What to do: Reproduce exactly the entries from the "Given: Make text Smaller with toolbar icon" line to the end. Skip all pictures.

*** Materials provided

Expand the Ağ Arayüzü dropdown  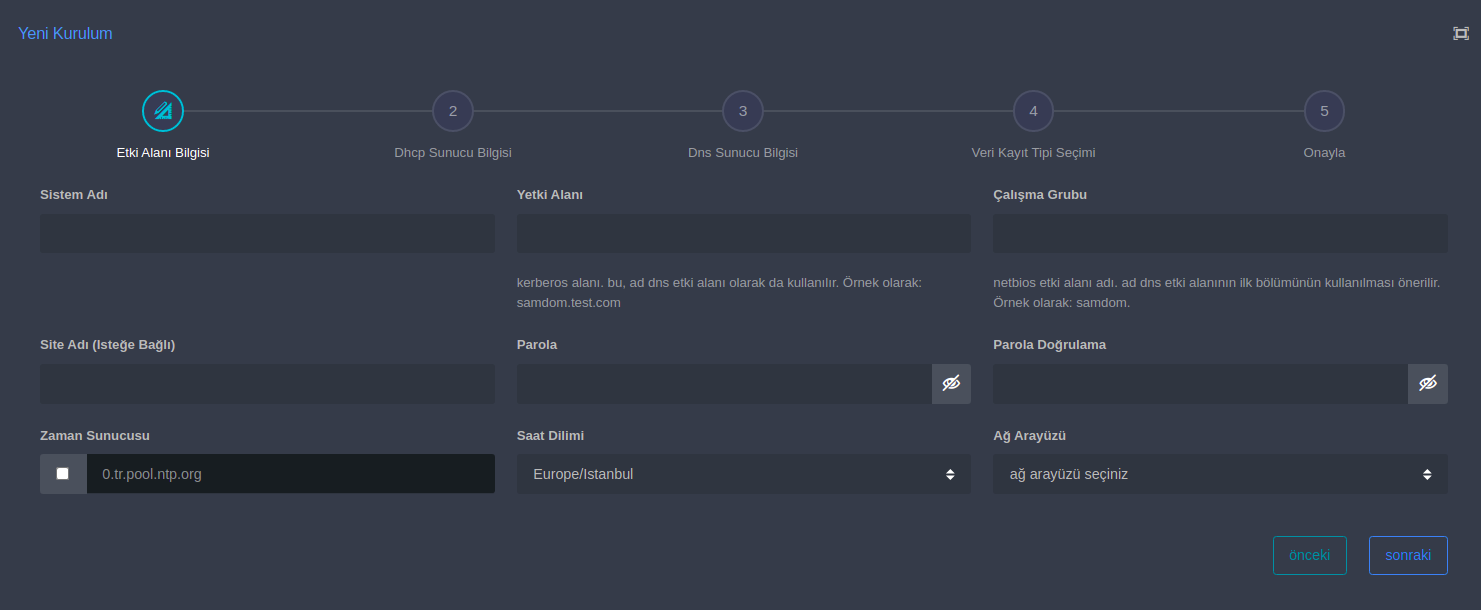point(1219,474)
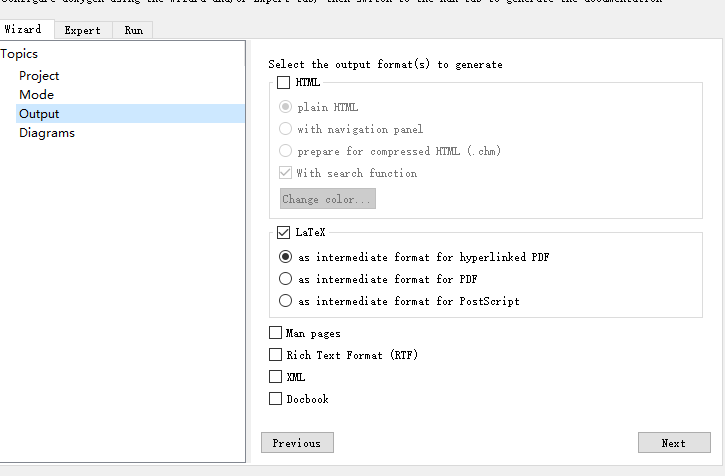Choose as intermediate format for PDF
The height and width of the screenshot is (476, 725).
(286, 279)
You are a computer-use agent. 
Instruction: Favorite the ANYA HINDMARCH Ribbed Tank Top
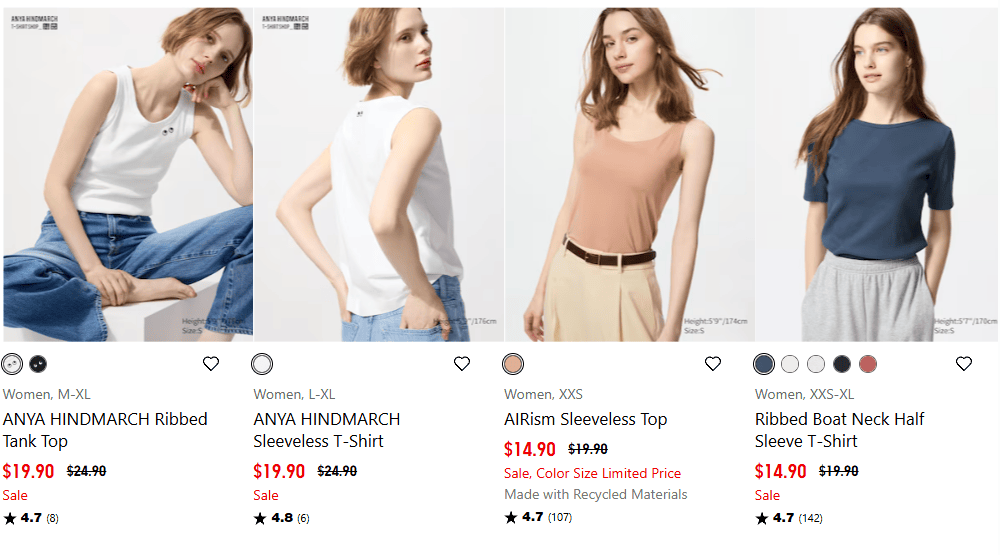[211, 364]
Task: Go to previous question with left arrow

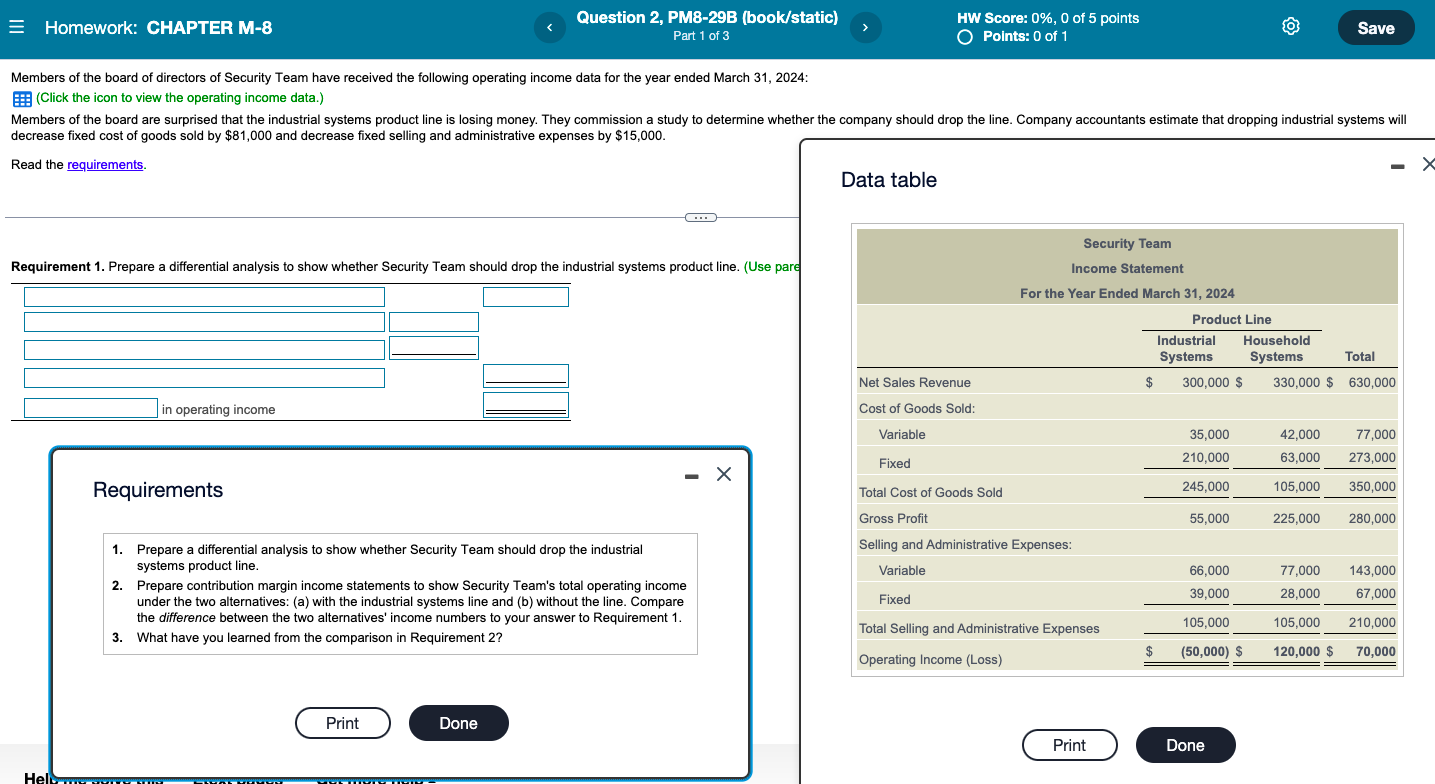Action: (549, 27)
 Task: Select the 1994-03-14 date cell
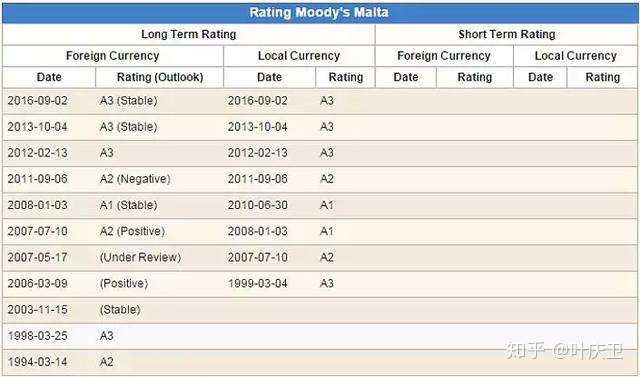[38, 362]
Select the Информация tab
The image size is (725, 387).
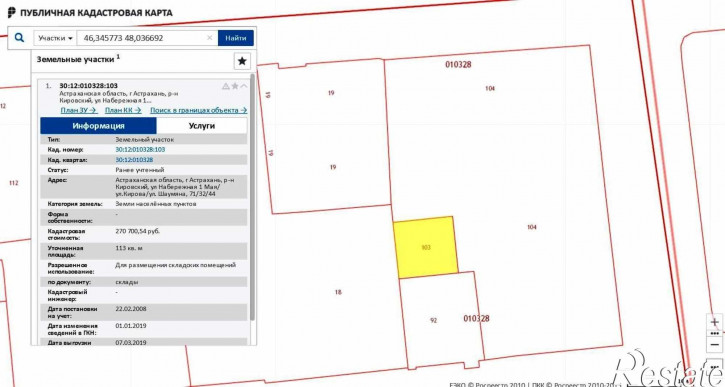pos(98,126)
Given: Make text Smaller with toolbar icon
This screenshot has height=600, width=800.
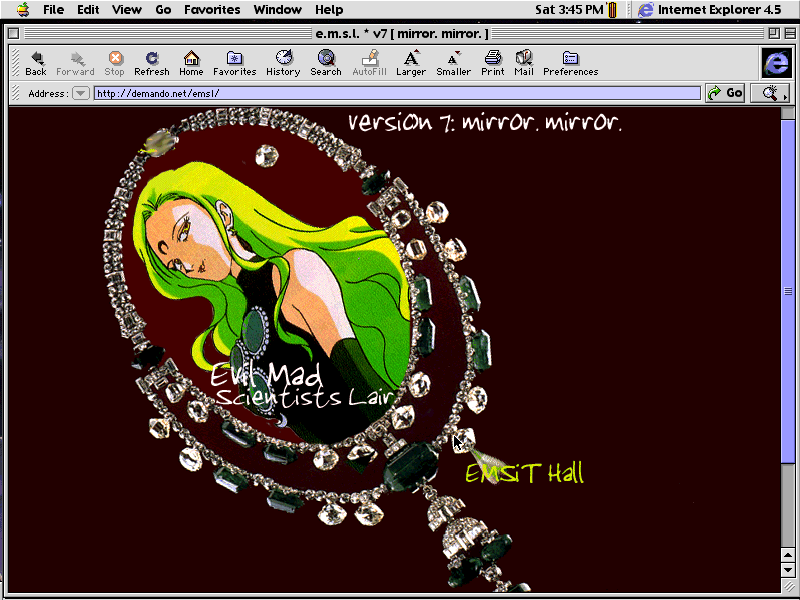Looking at the screenshot, I should (453, 59).
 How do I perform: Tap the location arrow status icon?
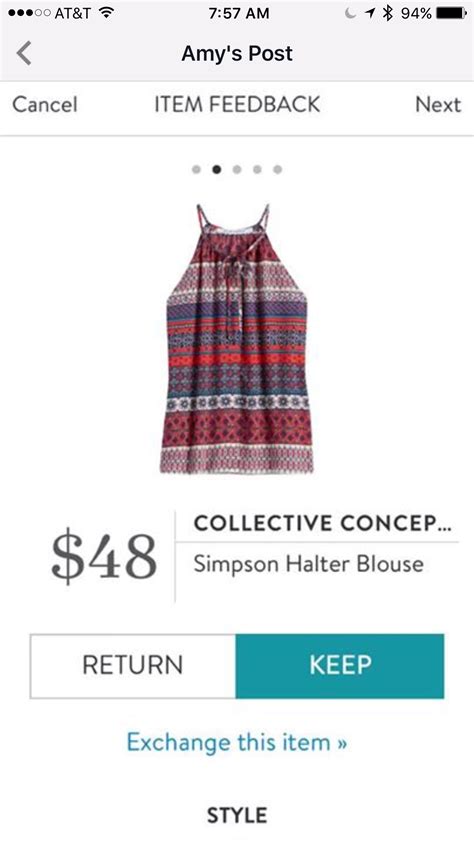[370, 13]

******

Expected answer:
Given: Make text Smaller with toolbar icon
This screenshot has height=600, width=800.
Looking at the screenshot, I should (453, 59).
 How do I perform: Tap the location arrow status icon?
[370, 13]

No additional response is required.